DO THIS — Copy the data below line for line, with no changes.

SOURCE DATA —
========================

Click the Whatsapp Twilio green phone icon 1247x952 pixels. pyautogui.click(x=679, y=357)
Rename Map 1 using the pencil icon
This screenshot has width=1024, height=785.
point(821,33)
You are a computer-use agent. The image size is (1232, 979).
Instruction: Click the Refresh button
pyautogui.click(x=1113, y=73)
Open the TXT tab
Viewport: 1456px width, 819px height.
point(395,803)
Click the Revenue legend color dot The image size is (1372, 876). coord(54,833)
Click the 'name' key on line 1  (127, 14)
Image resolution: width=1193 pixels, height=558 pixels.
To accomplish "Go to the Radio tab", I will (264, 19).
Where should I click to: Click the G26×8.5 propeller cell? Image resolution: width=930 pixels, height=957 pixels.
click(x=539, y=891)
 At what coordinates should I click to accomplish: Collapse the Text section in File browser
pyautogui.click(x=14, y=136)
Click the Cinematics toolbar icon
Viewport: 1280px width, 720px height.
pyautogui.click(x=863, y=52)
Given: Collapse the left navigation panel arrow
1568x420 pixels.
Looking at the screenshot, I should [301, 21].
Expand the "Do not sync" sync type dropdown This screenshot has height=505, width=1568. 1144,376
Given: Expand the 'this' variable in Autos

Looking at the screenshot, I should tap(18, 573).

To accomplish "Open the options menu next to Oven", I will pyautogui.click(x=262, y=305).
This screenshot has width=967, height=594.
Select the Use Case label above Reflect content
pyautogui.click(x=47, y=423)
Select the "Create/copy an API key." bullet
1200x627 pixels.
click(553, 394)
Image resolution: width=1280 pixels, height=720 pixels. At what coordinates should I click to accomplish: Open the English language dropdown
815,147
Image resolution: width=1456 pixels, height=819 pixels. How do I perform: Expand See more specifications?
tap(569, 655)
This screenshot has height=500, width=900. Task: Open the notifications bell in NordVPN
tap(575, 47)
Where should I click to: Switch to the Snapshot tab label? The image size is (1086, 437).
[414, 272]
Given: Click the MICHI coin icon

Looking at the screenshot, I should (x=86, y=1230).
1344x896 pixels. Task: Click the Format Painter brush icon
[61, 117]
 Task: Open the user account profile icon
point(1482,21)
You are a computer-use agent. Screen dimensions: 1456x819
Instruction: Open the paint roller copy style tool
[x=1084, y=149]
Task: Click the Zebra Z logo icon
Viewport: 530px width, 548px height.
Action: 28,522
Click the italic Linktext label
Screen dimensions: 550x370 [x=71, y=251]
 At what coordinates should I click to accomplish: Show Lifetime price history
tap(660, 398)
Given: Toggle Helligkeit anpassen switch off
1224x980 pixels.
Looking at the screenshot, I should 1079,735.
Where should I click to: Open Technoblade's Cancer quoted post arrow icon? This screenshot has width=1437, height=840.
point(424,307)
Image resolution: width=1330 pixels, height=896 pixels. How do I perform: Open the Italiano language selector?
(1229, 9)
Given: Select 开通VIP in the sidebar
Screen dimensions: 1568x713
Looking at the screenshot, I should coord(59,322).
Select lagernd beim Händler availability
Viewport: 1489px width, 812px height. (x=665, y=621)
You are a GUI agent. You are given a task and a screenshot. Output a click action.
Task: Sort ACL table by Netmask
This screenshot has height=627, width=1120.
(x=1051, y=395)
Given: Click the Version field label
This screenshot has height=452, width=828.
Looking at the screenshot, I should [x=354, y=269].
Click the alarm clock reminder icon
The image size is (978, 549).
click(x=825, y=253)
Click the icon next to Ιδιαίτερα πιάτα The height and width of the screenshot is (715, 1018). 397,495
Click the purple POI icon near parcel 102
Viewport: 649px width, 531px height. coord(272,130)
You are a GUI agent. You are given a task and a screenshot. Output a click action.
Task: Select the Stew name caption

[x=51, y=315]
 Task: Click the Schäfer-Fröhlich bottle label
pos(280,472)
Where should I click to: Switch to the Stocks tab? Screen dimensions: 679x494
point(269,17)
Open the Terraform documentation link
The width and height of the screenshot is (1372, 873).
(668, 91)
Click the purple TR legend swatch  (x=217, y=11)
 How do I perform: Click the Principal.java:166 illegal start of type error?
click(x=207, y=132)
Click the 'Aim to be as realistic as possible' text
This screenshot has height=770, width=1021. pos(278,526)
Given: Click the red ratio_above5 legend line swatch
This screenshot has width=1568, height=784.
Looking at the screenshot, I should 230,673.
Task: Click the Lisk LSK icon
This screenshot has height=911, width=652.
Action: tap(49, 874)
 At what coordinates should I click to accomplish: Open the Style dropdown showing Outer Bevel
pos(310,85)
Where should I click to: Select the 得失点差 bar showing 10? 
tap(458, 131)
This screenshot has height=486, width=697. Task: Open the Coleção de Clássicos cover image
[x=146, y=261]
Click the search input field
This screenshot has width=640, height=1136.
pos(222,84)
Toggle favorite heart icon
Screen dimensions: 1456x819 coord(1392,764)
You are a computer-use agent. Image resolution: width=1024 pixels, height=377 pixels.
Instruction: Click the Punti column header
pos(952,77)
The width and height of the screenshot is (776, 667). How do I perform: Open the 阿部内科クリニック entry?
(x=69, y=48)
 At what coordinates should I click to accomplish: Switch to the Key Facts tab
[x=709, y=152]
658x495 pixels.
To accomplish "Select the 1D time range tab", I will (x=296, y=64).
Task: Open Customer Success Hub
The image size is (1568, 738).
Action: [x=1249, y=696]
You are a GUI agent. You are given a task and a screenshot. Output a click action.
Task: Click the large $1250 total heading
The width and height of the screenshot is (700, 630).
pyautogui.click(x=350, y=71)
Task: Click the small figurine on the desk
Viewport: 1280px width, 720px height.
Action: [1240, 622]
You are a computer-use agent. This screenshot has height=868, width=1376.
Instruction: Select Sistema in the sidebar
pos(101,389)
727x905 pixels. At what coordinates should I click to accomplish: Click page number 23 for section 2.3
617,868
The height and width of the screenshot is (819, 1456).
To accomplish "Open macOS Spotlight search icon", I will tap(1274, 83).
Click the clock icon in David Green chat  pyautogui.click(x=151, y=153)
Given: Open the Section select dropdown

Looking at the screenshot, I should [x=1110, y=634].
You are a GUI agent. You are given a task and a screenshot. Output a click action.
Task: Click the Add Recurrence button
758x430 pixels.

========================

WRITTEN ANSWER —
Click the Whatsapp Twilio green phone icon 1247x952 pixels. pyautogui.click(x=679, y=357)
Rename Map 1 using the pencil icon
This screenshot has width=1024, height=785.
point(821,33)
You are a computer-use agent. The image size is (1232, 979).
Instruction: Click the Refresh button
pyautogui.click(x=1113, y=73)
Open the TXT tab
Viewport: 1456px width, 819px height.
point(395,803)
Click the Revenue legend color dot The image size is (1372, 876). coord(54,833)
Click the 'name' key on line 1  (127, 14)
Image resolution: width=1193 pixels, height=558 pixels.
To accomplish "Go to the Radio tab", I will (264, 19).
Where should I click to: Click the G26×8.5 propeller cell? Image resolution: width=930 pixels, height=957 pixels.
click(x=539, y=891)
 At what coordinates should I click to accomplish: Collapse the Text section in File browser
pyautogui.click(x=14, y=136)
Click the Cinematics toolbar icon
Viewport: 1280px width, 720px height.
pyautogui.click(x=863, y=52)
Given: Collapse the left navigation panel arrow
1568x420 pixels.
Looking at the screenshot, I should [301, 21].
Expand the "Do not sync" sync type dropdown This screenshot has height=505, width=1568. 1144,376
Given: Expand the 'this' variable in Autos

Looking at the screenshot, I should tap(18, 573).

To accomplish "Open the options menu next to Oven", I will pyautogui.click(x=262, y=305).
This screenshot has width=967, height=594.
Select the Use Case label above Reflect content
pyautogui.click(x=47, y=423)
Select the "Create/copy an API key." bullet
1200x627 pixels.
click(553, 394)
Image resolution: width=1280 pixels, height=720 pixels. At what coordinates should I click to accomplish: Open the English language dropdown
815,147
Image resolution: width=1456 pixels, height=819 pixels. How do I perform: Expand See more specifications?
tap(569, 655)
This screenshot has height=500, width=900. Task: Open the notifications bell in NordVPN
tap(575, 47)
Where should I click to: Switch to the Snapshot tab label? The image size is (1086, 437).
[414, 272]
Given: Click the MICHI coin icon

Looking at the screenshot, I should (x=86, y=1230).
1344x896 pixels. Task: Click the Format Painter brush icon
[61, 117]
 Task: Open the user account profile icon
point(1482,21)
You are a computer-use agent. Screen dimensions: 1456x819
Instruction: Open the paint roller copy style tool
[x=1084, y=149]
Task: Click the Zebra Z logo icon
Viewport: 530px width, 548px height.
Action: 28,522
Click the italic Linktext label
Screen dimensions: 550x370 [x=71, y=251]
 At what coordinates should I click to accomplish: Show Lifetime price history
tap(660, 398)
Given: Toggle Helligkeit anpassen switch off
1224x980 pixels.
Looking at the screenshot, I should 1079,735.
Where should I click to: Open Technoblade's Cancer quoted post arrow icon? This screenshot has width=1437, height=840.
point(424,307)
Image resolution: width=1330 pixels, height=896 pixels. How do I perform: Open the Italiano language selector?
(1229, 9)
Given: Select 开通VIP in the sidebar
Screen dimensions: 1568x713
Looking at the screenshot, I should coord(59,322).
Select lagernd beim Händler availability
Viewport: 1489px width, 812px height. (x=665, y=621)
You are a GUI agent. You are given a task and a screenshot. Output a click action.
Task: Sort ACL table by Netmask
This screenshot has height=627, width=1120.
(x=1051, y=395)
Given: Click the Version field label
This screenshot has height=452, width=828.
Looking at the screenshot, I should [x=354, y=269].
Click the alarm clock reminder icon
The image size is (978, 549).
click(x=825, y=253)
Click the icon next to Ιδιαίτερα πιάτα The height and width of the screenshot is (715, 1018). 397,495
Click the purple POI icon near parcel 102
Viewport: 649px width, 531px height. coord(272,130)
You are a GUI agent. You are given a task and a screenshot. Output a click action.
Task: Select the Stew name caption

[x=51, y=315]
 Task: Click the Schäfer-Fröhlich bottle label
pos(280,472)
Where should I click to: Switch to the Stocks tab? Screen dimensions: 679x494
point(269,17)
Open the Terraform documentation link
The width and height of the screenshot is (1372, 873).
(668, 91)
Click the purple TR legend swatch  (x=217, y=11)
 How do I perform: Click the Principal.java:166 illegal start of type error?
click(x=207, y=132)
Click the 'Aim to be as realistic as possible' text
This screenshot has height=770, width=1021. pos(278,526)
Given: Click the red ratio_above5 legend line swatch
This screenshot has width=1568, height=784.
Looking at the screenshot, I should 230,673.
Task: Click the Lisk LSK icon
This screenshot has height=911, width=652.
Action: tap(49, 874)
 At what coordinates should I click to accomplish: Open the Style dropdown showing Outer Bevel
pos(310,85)
Where should I click to: Select the 得失点差 bar showing 10? 
tap(458, 131)
This screenshot has height=486, width=697. Task: Open the Coleção de Clássicos cover image
[x=146, y=261]
Click the search input field
This screenshot has width=640, height=1136.
pos(222,84)
Toggle favorite heart icon
Screen dimensions: 1456x819 coord(1392,764)
You are a computer-use agent. Image resolution: width=1024 pixels, height=377 pixels.
Instruction: Click the Punti column header
pos(952,77)
The width and height of the screenshot is (776, 667). How do I perform: Open the 阿部内科クリニック entry?
(x=69, y=48)
 At what coordinates should I click to accomplish: Switch to the Key Facts tab
[x=709, y=152]
658x495 pixels.
To accomplish "Select the 1D time range tab", I will (x=296, y=64).
Task: Open Customer Success Hub
The image size is (1568, 738).
Action: [x=1249, y=696]
You are a GUI agent. You are given a task and a screenshot. Output a click action.
Task: Click the large $1250 total heading
The width and height of the screenshot is (700, 630).
pyautogui.click(x=350, y=71)
Task: Click the small figurine on the desk
Viewport: 1280px width, 720px height.
Action: [1240, 622]
You are a computer-use agent. This screenshot has height=868, width=1376.
Instruction: Select Sistema in the sidebar
pos(101,389)
727x905 pixels. At what coordinates should I click to accomplish: Click page number 23 for section 2.3
617,868
The height and width of the screenshot is (819, 1456).
To accomplish "Open macOS Spotlight search icon", I will tap(1274, 83).
Click the clock icon in David Green chat  pyautogui.click(x=151, y=153)
Given: Open the Section select dropdown

Looking at the screenshot, I should [x=1110, y=634].
You are a GUI agent. You are given a task and a screenshot. Output a click action.
Task: Click the Add Recurrence button
758x430 pixels.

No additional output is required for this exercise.